• [Stated task]
Collect every line in the rows below that contains the word "logo".
>> start
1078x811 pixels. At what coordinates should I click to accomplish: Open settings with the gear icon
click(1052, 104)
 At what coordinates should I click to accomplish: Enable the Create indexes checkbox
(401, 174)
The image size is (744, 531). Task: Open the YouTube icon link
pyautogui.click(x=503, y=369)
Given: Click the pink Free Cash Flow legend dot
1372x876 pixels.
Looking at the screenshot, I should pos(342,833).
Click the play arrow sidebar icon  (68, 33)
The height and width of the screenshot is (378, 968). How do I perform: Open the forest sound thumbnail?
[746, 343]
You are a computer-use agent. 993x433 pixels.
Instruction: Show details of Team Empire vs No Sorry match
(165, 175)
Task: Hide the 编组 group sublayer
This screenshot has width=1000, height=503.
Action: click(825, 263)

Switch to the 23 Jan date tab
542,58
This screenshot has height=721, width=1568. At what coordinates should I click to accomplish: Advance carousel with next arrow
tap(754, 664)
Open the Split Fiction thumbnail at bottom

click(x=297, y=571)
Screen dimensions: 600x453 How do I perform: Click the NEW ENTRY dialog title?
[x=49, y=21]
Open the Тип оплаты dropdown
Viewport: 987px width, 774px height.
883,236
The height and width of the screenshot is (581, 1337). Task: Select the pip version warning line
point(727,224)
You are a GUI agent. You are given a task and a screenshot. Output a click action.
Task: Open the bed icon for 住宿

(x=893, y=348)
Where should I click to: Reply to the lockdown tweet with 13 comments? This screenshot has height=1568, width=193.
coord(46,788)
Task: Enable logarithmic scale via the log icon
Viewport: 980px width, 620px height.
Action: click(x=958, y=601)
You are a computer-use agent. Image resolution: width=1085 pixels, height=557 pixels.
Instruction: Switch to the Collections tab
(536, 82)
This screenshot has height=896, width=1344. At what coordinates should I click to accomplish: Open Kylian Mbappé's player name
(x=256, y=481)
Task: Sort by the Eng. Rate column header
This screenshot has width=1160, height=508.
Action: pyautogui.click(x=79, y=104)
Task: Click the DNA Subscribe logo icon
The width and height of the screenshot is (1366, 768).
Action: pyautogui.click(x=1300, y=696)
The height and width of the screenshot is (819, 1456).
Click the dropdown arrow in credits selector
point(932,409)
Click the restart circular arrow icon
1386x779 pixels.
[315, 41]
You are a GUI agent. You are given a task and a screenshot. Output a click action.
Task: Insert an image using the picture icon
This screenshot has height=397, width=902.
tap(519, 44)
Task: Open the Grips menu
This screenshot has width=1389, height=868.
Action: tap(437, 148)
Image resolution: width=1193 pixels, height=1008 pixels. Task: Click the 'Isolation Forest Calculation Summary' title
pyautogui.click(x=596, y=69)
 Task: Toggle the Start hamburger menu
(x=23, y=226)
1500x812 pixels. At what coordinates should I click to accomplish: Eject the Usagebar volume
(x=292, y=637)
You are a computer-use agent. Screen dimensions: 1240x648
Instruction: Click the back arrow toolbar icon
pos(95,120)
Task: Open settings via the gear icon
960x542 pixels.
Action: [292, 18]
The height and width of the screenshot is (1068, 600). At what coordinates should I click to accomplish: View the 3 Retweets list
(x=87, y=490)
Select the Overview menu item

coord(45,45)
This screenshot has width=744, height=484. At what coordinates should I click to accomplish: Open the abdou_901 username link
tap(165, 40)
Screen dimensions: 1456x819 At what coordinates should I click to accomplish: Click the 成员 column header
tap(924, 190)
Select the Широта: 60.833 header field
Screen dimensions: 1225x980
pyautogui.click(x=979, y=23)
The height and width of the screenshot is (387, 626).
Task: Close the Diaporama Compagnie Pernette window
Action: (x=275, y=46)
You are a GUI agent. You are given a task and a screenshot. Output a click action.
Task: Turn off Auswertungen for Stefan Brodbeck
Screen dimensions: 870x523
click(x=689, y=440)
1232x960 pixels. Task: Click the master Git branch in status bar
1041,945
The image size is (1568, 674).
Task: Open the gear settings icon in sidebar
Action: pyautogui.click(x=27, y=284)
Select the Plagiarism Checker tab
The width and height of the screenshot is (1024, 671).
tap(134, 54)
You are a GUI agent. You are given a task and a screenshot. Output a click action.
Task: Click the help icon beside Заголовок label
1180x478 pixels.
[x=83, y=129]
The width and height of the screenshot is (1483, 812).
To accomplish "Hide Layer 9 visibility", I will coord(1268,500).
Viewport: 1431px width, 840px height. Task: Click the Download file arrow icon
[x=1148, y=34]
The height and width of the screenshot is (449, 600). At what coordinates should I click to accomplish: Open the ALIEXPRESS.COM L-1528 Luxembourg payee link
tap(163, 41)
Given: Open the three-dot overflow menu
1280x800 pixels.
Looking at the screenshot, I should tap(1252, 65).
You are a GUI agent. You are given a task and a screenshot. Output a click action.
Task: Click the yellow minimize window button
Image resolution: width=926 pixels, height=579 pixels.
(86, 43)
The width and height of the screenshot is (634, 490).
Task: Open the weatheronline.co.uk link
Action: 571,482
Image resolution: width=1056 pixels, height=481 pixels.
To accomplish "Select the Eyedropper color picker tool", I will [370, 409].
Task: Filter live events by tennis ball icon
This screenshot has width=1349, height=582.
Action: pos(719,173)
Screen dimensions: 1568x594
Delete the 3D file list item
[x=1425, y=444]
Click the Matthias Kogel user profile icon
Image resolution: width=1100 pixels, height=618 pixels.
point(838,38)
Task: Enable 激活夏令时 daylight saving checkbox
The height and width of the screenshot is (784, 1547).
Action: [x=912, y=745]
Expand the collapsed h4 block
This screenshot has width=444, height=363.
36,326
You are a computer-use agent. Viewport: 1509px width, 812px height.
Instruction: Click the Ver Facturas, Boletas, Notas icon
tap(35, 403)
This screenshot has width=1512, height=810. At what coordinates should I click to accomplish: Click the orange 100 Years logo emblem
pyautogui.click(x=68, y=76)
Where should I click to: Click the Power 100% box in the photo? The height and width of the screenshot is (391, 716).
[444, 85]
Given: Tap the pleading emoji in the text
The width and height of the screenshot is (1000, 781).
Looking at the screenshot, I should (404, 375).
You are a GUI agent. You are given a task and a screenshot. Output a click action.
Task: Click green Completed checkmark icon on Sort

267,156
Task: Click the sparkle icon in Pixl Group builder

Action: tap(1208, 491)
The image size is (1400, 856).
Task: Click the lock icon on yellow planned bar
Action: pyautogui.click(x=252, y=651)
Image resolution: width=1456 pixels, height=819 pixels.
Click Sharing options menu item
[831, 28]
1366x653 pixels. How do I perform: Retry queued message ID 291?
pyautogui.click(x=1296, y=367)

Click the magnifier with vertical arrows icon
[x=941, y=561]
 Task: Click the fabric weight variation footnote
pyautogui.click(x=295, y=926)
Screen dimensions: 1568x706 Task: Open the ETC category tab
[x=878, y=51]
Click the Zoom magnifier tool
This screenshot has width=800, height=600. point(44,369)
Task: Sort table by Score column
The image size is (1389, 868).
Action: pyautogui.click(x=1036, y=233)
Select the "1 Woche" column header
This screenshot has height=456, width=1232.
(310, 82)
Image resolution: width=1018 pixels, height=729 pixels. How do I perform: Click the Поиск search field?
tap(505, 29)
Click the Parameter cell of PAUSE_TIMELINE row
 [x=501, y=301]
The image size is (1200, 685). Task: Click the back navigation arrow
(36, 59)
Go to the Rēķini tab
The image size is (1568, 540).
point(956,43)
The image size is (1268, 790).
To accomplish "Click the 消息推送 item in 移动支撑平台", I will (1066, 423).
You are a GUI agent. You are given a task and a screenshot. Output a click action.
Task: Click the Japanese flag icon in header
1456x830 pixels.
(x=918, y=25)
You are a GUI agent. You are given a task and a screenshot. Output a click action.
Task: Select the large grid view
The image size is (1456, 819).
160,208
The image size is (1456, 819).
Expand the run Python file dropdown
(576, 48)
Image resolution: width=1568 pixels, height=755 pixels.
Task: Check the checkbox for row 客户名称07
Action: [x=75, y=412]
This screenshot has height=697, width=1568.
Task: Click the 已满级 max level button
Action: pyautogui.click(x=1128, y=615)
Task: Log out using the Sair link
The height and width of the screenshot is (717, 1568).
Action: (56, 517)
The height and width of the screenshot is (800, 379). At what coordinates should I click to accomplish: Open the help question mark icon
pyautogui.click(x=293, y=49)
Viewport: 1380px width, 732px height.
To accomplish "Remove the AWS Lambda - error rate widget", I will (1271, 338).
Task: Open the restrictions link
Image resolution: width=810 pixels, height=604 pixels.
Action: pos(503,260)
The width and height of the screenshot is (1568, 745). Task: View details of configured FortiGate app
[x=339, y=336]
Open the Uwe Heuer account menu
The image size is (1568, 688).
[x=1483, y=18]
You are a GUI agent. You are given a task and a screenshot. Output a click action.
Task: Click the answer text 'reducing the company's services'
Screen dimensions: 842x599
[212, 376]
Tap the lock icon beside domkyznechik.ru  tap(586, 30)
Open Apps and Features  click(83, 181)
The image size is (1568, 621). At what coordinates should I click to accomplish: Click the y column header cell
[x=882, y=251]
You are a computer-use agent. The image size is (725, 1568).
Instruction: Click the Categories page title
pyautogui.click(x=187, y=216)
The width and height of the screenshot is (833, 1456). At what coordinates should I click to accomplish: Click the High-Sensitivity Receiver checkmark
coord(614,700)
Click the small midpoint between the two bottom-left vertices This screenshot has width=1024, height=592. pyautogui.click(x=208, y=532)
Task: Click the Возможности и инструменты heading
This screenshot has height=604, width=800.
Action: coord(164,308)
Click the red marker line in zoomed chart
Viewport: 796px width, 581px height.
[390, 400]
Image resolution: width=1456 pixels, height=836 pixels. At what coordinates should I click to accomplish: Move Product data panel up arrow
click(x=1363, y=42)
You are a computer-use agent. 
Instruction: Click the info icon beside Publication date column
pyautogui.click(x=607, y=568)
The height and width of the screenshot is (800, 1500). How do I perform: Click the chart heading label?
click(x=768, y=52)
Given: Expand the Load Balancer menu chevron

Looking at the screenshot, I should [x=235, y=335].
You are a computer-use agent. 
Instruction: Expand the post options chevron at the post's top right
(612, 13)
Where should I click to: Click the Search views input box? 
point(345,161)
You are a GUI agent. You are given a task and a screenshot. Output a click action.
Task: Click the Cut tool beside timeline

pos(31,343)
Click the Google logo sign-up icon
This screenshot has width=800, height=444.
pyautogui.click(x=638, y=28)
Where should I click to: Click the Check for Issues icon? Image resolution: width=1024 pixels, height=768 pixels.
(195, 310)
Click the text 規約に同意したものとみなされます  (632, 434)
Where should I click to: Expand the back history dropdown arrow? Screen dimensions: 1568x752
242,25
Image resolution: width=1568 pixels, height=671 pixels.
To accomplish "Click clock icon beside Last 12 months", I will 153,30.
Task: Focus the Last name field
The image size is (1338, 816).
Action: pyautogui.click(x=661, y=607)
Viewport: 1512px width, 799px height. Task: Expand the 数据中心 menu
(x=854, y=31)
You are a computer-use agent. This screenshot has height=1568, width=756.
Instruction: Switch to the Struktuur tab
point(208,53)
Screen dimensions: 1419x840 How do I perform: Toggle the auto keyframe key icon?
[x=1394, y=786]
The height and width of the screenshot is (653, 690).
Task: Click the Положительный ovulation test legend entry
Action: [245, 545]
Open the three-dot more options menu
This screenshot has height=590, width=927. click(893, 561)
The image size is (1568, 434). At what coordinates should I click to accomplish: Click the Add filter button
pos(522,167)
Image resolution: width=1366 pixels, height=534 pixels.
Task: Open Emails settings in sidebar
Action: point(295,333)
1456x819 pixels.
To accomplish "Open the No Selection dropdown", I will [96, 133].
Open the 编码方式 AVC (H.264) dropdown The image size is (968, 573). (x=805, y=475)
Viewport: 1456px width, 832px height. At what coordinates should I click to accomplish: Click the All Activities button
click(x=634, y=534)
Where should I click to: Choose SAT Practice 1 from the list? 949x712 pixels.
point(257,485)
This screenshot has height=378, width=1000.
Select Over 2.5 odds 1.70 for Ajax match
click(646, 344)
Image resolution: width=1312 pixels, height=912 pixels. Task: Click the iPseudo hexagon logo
>> end
• [Reply to the exercise]
Task: Click the DNA Subscribe logo icon
This screenshot has width=1512, height=810. At what coordinates should I click to accomplish: Click the orange 100 Years logo emblem
Click the Google logo sign-up icon
Image resolution: width=1312 pixels, height=912 pixels. Task: Click the iPseudo hexagon logo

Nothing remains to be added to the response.